Low-Level Design for Selected Components

  1. Shopping Cart Service:

    • Database Schema:

      CREATE TABLE ShoppingCart (
        cart_id SERIAL PRIMARY KEY,
        user_id INT NOT NULL,
        product_id INT NOT NULL,
        quantity INT NOT NULL,
        added_at TIMESTAMP DEFAULT CURRENT_TIMESTAMP
      );
      
    • APIs:

      • Add Item to Cart: Validates product availability and adds it to the cart.
      • Update Quantity: Adjusts quantity and validates stock.
      • Remove Item from Cart: Deletes product from the cart.
  2. Product Search:

    • Indexing:
      • Use Elasticsearch to index product details like name, category, price, and description.
    • Query Structure:

      • Support keyword search, price range filters, and sorting (e.g., relevance, popularity).
      {
        "query": {
          "bool": {
            "must": [
              { "match": { "name": "laptop" } }
            ],
            "filter": [
              { "range": { "price": { "gte": 30000, "lte": 60000 } } }
            ]
          }
        }
      }
      
  3. Recommendation Engine:

    • Algorithm:
      • Use collaborative filtering or content-based filtering models.
    • Data Pipeline:
      • Collect clickstream data, purchase history, and user ratings.
      • Use tools like Apache Kafka and Apache Spark for data streaming and processing.
  4. Payment System:

    • Flow:
      • Client sends payment details → API Gateway forwards to the payment provider → Provider validates and processes payment.
    • Security:
      • Encrypt sensitive data with TLS.
      • Tokenize card details for future use (PCI DSS compliance).

Challenges and Solutions

  1. Scalability During Peak Sales:

    • Solution: Use autoscaling and distributed systems to handle traffic spikes.
    • Implement read replicas in databases to reduce bottlenecks.
  2. Ensuring Secure Transactions:

    • Solution: Enforce strong encryption, tokenization, and adhere to compliance standards like PCI DSS.
    • Integrate fraud detection systems to monitor suspicious activities.
  3. Maintaining Accurate Inventory Data:

    • Solution: Use event sourcing for real-time updates to stock levels.
    • Implement locking mechanisms to avoid race conditions in multi-user scenarios.
  4. Handling Millions of Search Queries Efficiently:

    • Solution: Use Elasticsearch for full-text search and horizontal scaling.
    • Cache popular search results using Redis or Memcached.

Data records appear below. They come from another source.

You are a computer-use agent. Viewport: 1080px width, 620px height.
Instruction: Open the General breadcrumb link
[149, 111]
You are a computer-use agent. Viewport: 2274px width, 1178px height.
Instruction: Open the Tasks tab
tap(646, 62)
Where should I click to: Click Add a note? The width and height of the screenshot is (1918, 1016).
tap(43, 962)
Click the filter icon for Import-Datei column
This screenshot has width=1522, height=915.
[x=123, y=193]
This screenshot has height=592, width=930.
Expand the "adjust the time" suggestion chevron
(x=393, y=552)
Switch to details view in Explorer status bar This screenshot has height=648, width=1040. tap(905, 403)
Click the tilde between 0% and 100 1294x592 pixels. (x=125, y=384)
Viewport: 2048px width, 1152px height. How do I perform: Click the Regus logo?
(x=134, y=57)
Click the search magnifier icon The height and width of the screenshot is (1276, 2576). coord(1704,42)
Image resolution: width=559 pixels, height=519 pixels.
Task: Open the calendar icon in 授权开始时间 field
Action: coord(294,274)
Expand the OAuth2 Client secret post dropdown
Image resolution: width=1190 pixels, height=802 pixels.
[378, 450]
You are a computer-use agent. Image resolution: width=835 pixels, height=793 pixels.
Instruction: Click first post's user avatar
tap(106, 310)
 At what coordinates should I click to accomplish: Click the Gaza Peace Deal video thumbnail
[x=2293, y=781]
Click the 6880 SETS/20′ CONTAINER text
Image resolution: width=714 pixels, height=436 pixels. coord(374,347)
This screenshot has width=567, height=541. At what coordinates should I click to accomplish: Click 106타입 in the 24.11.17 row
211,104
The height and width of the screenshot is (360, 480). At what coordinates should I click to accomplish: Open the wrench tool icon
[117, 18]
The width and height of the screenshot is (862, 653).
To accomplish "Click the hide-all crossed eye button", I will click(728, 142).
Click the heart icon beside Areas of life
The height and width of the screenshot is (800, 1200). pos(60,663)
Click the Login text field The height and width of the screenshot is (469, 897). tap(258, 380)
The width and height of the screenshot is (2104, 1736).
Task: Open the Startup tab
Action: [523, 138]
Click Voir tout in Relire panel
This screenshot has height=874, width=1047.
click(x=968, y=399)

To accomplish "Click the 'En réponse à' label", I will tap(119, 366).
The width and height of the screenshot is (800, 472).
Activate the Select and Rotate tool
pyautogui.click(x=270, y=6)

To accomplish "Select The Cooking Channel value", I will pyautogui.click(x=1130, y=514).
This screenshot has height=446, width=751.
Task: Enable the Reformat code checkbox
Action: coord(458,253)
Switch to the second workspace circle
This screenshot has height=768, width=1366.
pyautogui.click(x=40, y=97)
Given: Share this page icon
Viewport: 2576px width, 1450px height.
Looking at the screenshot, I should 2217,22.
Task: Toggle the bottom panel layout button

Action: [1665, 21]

Final System Workflow Example

  1. User logs in (User Management System authenticates via JWT).
  2. User searches for a product (Search Service retrieves data from Elasticsearch).
  3. User adds items to the cart (Shopping Cart Service syncs with Inventory Management).
  4. User proceeds to checkout (Checkout System validates and calculates order details).
  5. User pays via Payment Gateway (transaction is secured and logged).
  6. Order is placed (Order Management System tracks progress).
  7. Recommendation Engine suggests similar products.